▶ [Source text]
— START —

Monday 18 June 2012

Cases Under Section 65 of Bombay Prohibition act Should be tried as warrant Trial

Gujarat High Court
State Of Gujarat vs Bachubhai Naginbhai Shah And Ors. on 21 November, 1994
Equivalent citations: (1996) 2 GLR 643
Author: D Karia
Bench: D Karia
JUDGMENT
D.G. Karia, J.
1. Mr. S.R. Divetia, learned Addl. Public Prosecutor, requested to convert this Special Criminal Application into Criminal Revision Application. Request granted.
2. The salient and substantial question of law that looms for determination may be stated as under:
Whether the offences under the Bombay Prohibition Act, 1949, extending imprisonment for a term of three years would be a summary triable case or warrant triable case, and what is the effect of the provisions of Section 167(5) of the Code of Criminal Procedure, 1973?

3. The points which are said to have arisen for determination and which have been formulated in the memo of this Criminal Revision Application are as under:
(1) Whether the offences enumerated above under the Bombay Prohibition Act, 1949, wherein the conviction and sentence prescribed is three years is a warrant triable or summons triable case?
(2) Whether in a warrant triable case, Section 167(5) of the Cr. P.C. is applicable?
(3) Whether Section 116 of the Bombay Prohibition Act and Chapter XXI of the Cr. Procedure Code, 1973 would be applicable?
4. The facts giving rise to the present revision application are in narrow compass and are not in dispute. Respondent Nos. 1 to 15 are alleged to have committed offences punishable under Sections 65(e), 66(1 )(b), 81 and 85(1)(3) of the Bombay Prohibition Act. At about 9-15 p.m. on July 17, 1982, respondent Nos. 1 to 14 have been alleged to have bought and consumed the intoxicant in contravention of the provisions of the Bombay Prohibition Act, or any rule, regulation or order made or of any licence, permit, pass or authorisation issued thereunder, at the cabin of respondent No. 15, who in contravention of the provisions of the Act and without any licence, pass or permit, sold the intoxicant to respondent Nos. 1 to 14. As is recorded by the learned Sessions Judge, the complaint is long and detailed one. The respondent Nos. 1 to 14 were arrested on July 17, 1982, whereas the respondent No. 15 was arrested on July 19, 1982. Thereafter, the charge-sheet was submitted on October 13, 1983.
5. The charge-sheet was thus submitted after the lapse of the period of one-year, two months and twenty-six days, after arrest of the respondents-accused.
The respondents, therefore, submitted the application Exh. 29 on June 7, 1984 contending, inter alia, that the offences alleged against the accused persons were triable as summary cases. The charge-sheet in respect of the offences alleged against the accused persons was not presented within a period of six months from the date on which the accused persons were arrested.

— END —

Entries on where items appear:
— START —

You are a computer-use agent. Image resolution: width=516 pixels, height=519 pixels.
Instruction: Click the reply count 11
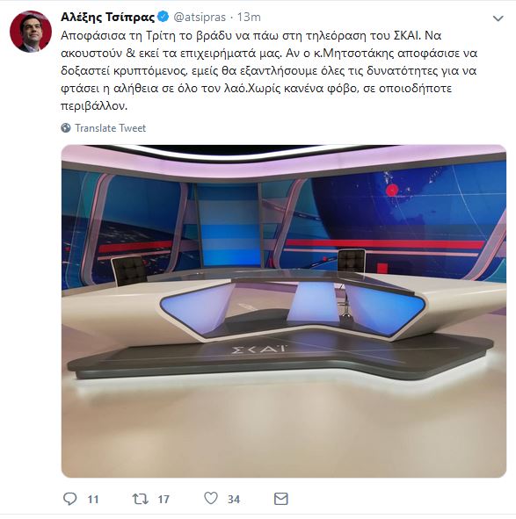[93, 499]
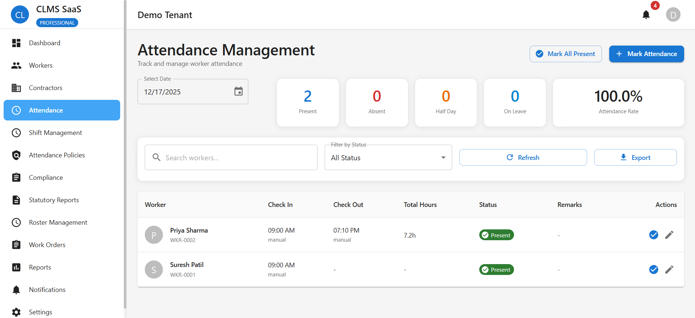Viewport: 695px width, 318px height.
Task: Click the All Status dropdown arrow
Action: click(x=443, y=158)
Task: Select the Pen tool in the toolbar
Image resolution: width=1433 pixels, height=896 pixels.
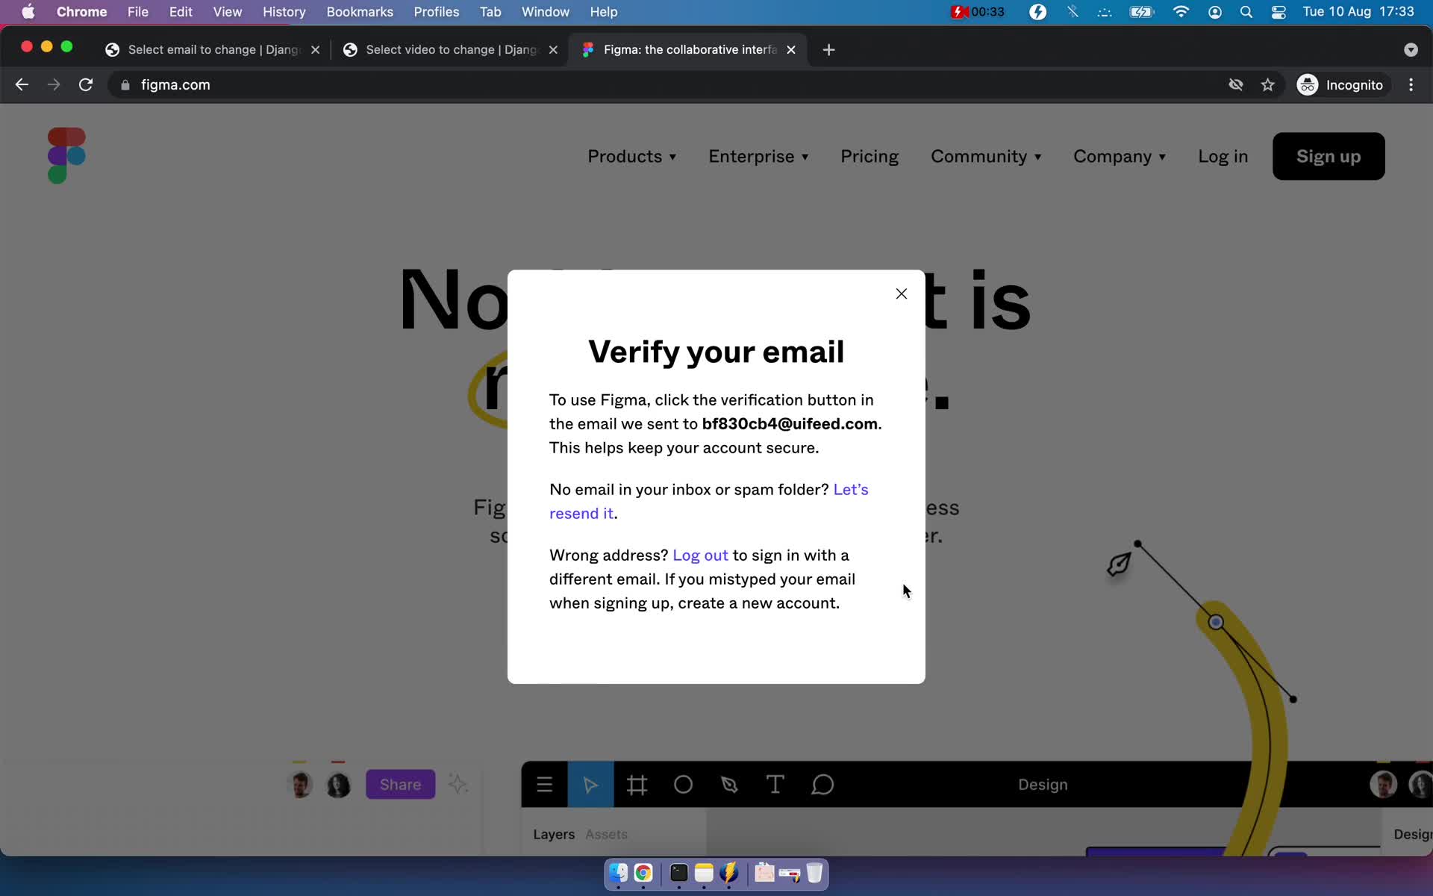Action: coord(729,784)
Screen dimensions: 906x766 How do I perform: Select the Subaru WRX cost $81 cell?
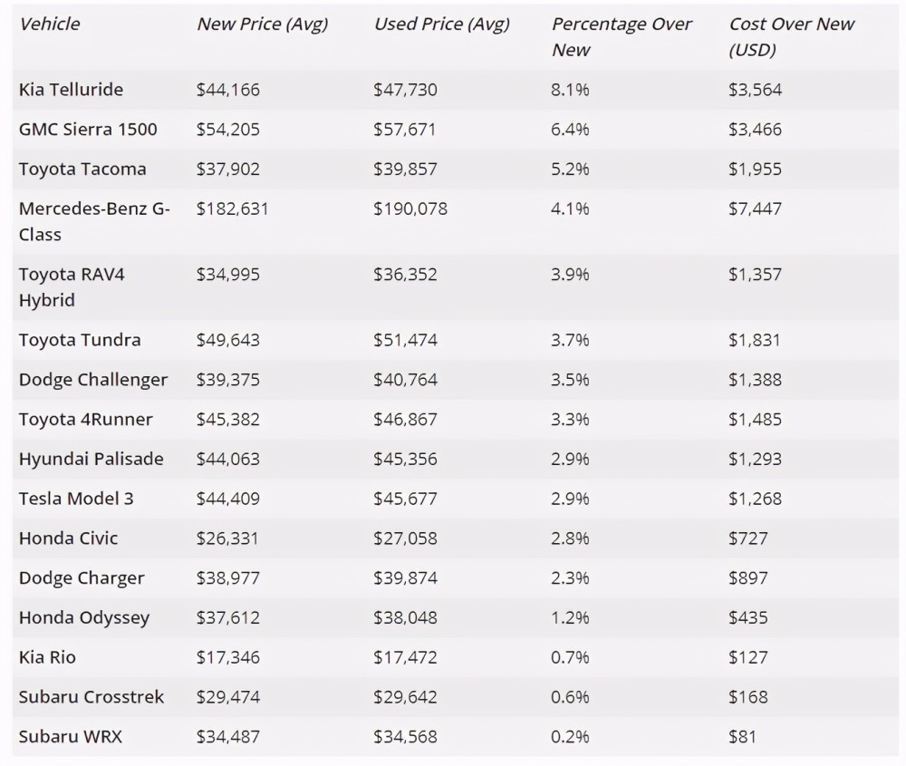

— END —

▶ [Tasks to carry out]
1. Retype the part of the court judgment starting with "Cases Under Section" and going on through "Application. Request granted.".
2. List every calendar date that appears in the court judgment, giving each date only once.

▶ [Final results]
1.
Cases Under Section 65 of Bombay Prohibition act Should be tried as warrant Trial

Gujarat High Court
State Of Gujarat vs Bachubhai Naginbhai Shah And Ors. on 21 November, 1994
Equivalent citations: (1996) 2 GLR 643
Author: D Karia
Bench: D Karia
JUDGMENT
D.G. Karia, J.
1. Mr. S.R. Divetia, learned Addl. Public Prosecutor, requested to convert this Special Criminal Application into Criminal Revision Application. Request granted.

2.
Monday 18 June 2012
21 November, 1994
July 17, 1982
July 19, 1982
October 13, 1983
June 7, 1984